Saturday, September 3, 2011

Radical Aesthetics & Politics Conference Discussants






Since 1983 Andrea Blum has worked in Public Space in Europe and the United States. She has received Grants from the Guggenheim Foundation, Graham Foundation, NEA, NYFA and in 2005 was named Chevalier of Arts and Letters by the French Minister of Culture. She is a Full Professor in the Department of Art at Hunter College.

Patricia Clough, Professor of Sociology, Women’s Studies, and Intercultural Studies at Queens College and the Graduate School of the City University of New York.

Neni Panourgiá, Associate Professor of Anthropology, Institute for Comparative Literature and Society and the Harriman Institute, Columbia University

Klara Seddon is Research Director for the Institute of Cultural Research, NY, an independent scholarly research organization.  She received her Master’s degree from the Bard Graduate Center for Studies in the Decorative Arts, Design, and Culture in New York City.  Klara is a contributor to Critical Studies in Expressive Culture and co-organizer of the Radical Aesthetics and Politics Conference.  Her research interests are in the areas of material/visual culture, women’s studies, digital culture, and food studies in East Asia.   Her current research looks at gendered food roles through women’s fake food hobby crafts in Japan and Korea.  Klara serves on the Board of Directors of the National Coalition of Independent Scholars and is the author of the blog, the five o’clock teaspoon, featuring analysis of contemporary and historical foodways.

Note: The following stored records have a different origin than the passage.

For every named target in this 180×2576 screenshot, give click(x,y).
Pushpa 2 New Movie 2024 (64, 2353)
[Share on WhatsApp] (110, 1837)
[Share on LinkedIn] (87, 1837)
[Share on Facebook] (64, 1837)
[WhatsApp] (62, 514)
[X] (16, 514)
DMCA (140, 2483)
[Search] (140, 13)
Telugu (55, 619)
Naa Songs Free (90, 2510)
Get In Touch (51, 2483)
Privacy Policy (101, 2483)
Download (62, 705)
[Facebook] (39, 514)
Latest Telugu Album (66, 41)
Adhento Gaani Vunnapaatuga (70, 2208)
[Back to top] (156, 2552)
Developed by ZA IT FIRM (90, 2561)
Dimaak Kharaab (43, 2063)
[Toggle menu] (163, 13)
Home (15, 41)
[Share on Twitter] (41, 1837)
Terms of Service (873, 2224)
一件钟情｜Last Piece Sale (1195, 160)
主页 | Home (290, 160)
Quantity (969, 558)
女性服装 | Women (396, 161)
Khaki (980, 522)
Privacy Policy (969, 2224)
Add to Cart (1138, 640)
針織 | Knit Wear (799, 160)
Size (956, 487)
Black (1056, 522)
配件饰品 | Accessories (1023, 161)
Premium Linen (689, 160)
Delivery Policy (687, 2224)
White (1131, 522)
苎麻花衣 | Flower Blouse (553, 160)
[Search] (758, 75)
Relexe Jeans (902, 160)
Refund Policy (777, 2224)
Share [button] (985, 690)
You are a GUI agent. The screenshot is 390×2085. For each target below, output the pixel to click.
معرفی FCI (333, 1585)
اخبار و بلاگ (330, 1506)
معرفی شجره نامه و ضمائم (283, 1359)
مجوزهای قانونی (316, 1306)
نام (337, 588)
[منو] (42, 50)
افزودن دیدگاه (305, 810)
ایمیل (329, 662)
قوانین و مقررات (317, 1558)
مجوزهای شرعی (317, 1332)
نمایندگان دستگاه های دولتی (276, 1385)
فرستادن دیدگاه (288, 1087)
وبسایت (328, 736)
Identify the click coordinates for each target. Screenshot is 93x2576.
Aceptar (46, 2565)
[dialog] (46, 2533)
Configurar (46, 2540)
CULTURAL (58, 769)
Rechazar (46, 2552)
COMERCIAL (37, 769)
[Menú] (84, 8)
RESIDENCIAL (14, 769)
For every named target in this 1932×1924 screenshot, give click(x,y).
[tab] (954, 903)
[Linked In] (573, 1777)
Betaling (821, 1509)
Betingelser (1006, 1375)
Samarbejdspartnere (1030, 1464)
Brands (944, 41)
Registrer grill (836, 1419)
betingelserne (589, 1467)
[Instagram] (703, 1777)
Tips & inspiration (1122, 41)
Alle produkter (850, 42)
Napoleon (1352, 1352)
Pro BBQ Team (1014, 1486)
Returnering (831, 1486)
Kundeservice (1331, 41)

Erin Siodmak is a PhD candidate in Sociology at the CUNY Graduate Center. Her dissertation interests are politics, art, and collectivity. Erin teaches at Hunter College and likes skiing.

Mary N. Taylor is adjunct assistant professor of anthropology at Hunter College, CUNY, and the Cooper Union for the Advancement of Science and Art. She is co-founder of the Open University in Brooklyn. She received her PhD in anthropology from the Graduate Center of the City University of New York and was postdoctoral fellow at the Center for Place Culture and Politics in 2009-2010.

Her research focuses on the sites, technologies and politics of civic cultivation, cultural management and heritage governance, the relationship of ethics and aesthetics, nationalism and cultural differentiation, and social movements in socialist and postsocialist Europe. She is currently revising her dissertation on folk dance revival and civic cultivation in Hungary into a book entitled The Aesthetic Nation; Folk Dance, Citizenship and the Cultivation of Hungarian National Sentiment, and is working on an edited volume entitled “Talking Culture”: Political Mobilizations of Culture at the Turn of the Millennium.